The $312 million replacement for MaineGeneral’s two outmoded facilities in Augusta and Waterville is a state-of-the art facility with the latest image-guided surgery technology, 192 private rooms, and common areas and halls that are flooded with natural light.

On Sunday, traffic stretched out onto Old Belgrade Road as drivers lined up for spaces in packed parking lots, hoping to get a look around the new hospital, which opens for business next month.

Their interest is understandable. Aside from Bath-built destroyers (which slip into the Kennebec, rarely to be seen in these parts again), Maine doesn’t have any $300 million construction projects.

That should tell you pretty much all you need to know about where the health care industry stands in our economy.

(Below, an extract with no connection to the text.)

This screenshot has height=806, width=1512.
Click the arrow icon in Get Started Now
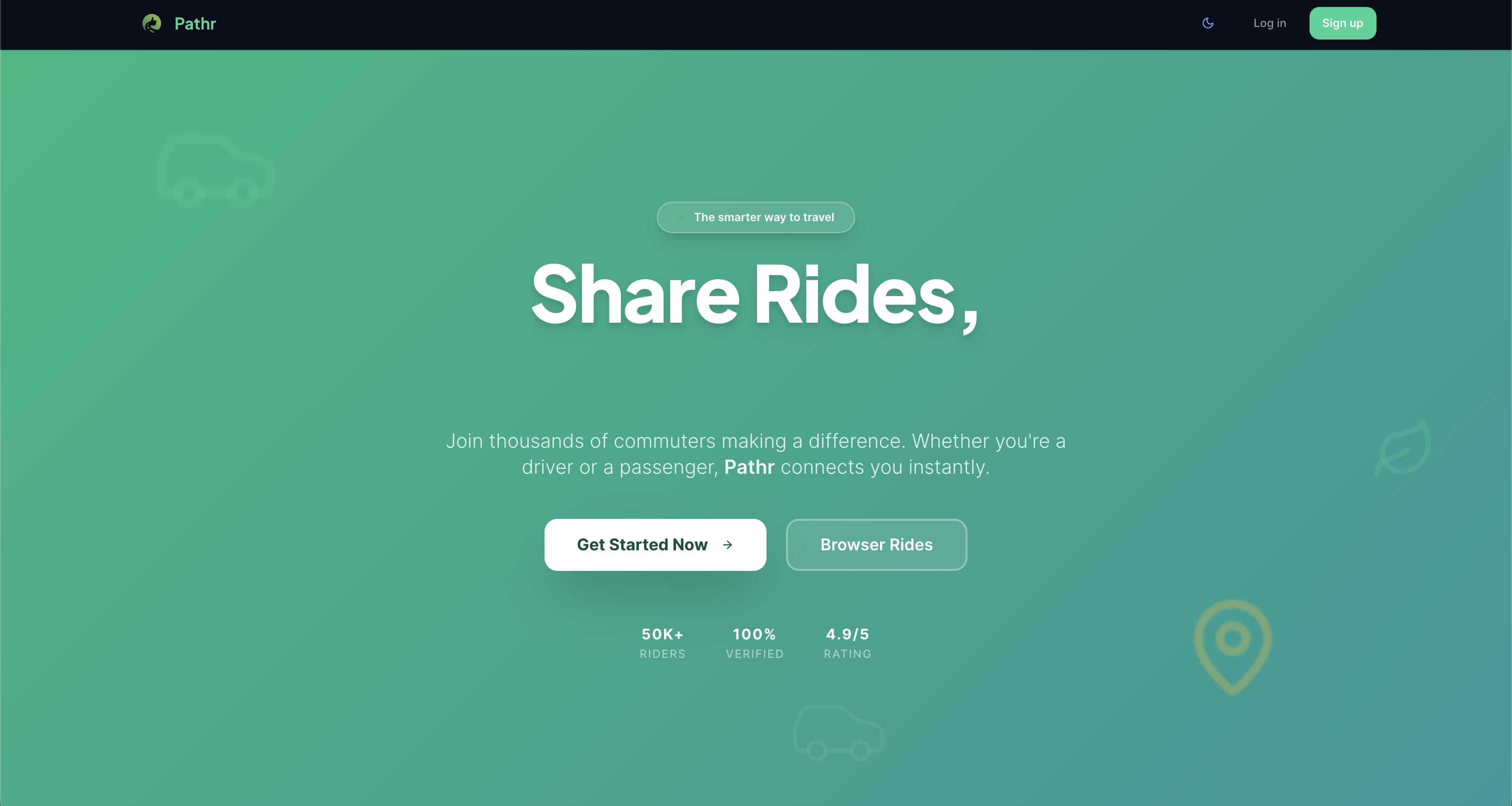pos(728,545)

And that’s most of what you need to know about what’s wrong with our health care system.

One day after the health care exchanges started making insurance available to millions of Americans, there is still little in place to control the escalating cost of health care, which is about twice what our peers pay in other industrialized countries. Health care cost increases are the major driver in the federal deficit and crowd out other spending priorities on the state and local level.

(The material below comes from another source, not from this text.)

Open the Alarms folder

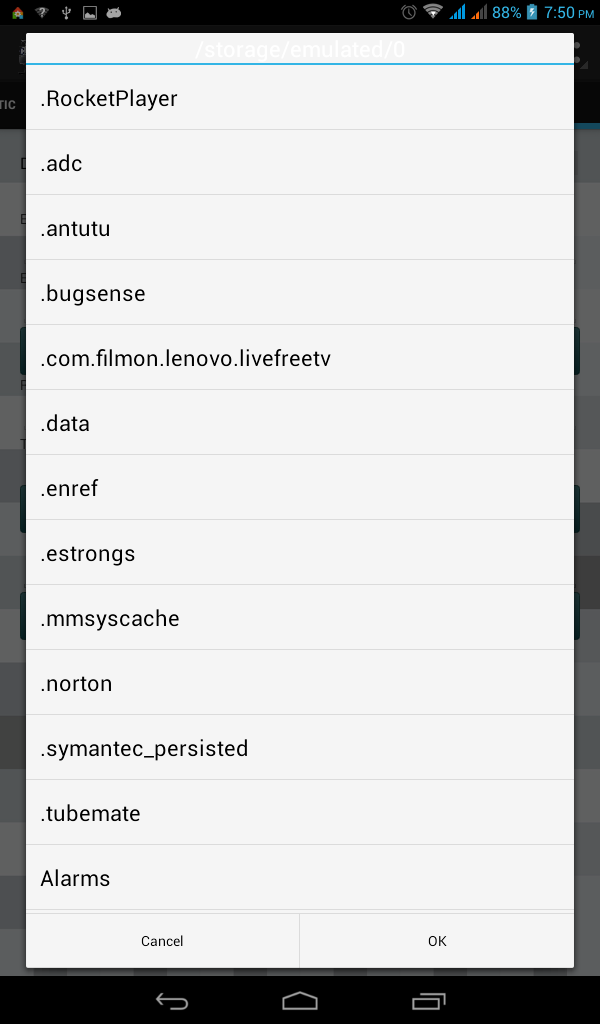(300, 878)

They burden American businesses that have to compete globally, and they take money out of workers’ pockets, as annual premium increases make pay raises disappear.

Hospitals are in a highly competitive market where they face intense pressure to be the best, but they don’t face the same pressure to be affordable. No matter how high the costs go, everyone knows it will be passed on to consumers.

“It’s an endless upward spiral,” said Joe Ditre, executive director of Maine Consumers for Affordable Health Care. “The market works to raise prices, not control them.”

The new MaineGeneral building shows how it works. The hospital was endowed with a $35 million gift from the Alfond Family Foundation, which, along with about $12 million from other philanthropists, made an eight-digit down payment on the nine-digit project. The rest is being raised by selling bonds.


The bonds will be paid off from the money the hospital earns by providing services. A small part of that comes from bills sent to individuals, but the vast majority comes from insurance plans, both private and public — including Medicaid and Medicare.

So, the philanthropists get their names out front, but the public ends up paying most of the cost, whether they personally use the facility or not. They pay through their insurance premiums and they pay through their taxes whenever a senior citizen or someone on MaineCare (our state’s name for Medicaid) needs treatment.

While everyone pays, however, not everyone has a say. Decisions to expand or build a new hospital are made by the hospital boards, with some oversight by state regulators.

A hospital comes to Augusta with some built-in advantages.

There aren’t any other industries building $300 million facilities in Maine, especially during an economic downturn. MaineGeneral will employ 2,200 people, making it the eighth-biggest employer in the state — bigger than UnumProvident, Verso Paper or Pratt & Whitney.

Collectively, Maine’s hospitals employ 32,500 people, giving them plenty of clout in any process that involves elected officials. Every legislator loves his local hospital, and the governor loves them all.


So while public infrastructure investments have to go to voters, private nonprofit hospital projects do not, even though the public ends up paying most of the cost.

With this new facility, MaineGeneral will be able to compete with other hospitals for the best surgeons and specialists, some of whom are becoming scarce. It will be able to compete for patients who have a choice of where to go because of its superior amenities for patients and visitors. It will be able to keep and treat patients who, in the past, would have been shipped to other hospitals in Maine. But they don’t have to compete on price.

Neither does Maine Medical Center, which is about to break ground on a $40 million expansion of its surgery department, the first of a multistage renovation. That sounds like a bargain compared with the $250 million, seven-story tower proposed for Eastern Maine Medical Center in Bangor.

Making health insurance available to people who don’t have it is a great humanitarian achievement that will save lives.

The Affordable Care Act, however, won’t live up to its name until we recognize that we all share the costs and we are paying too much.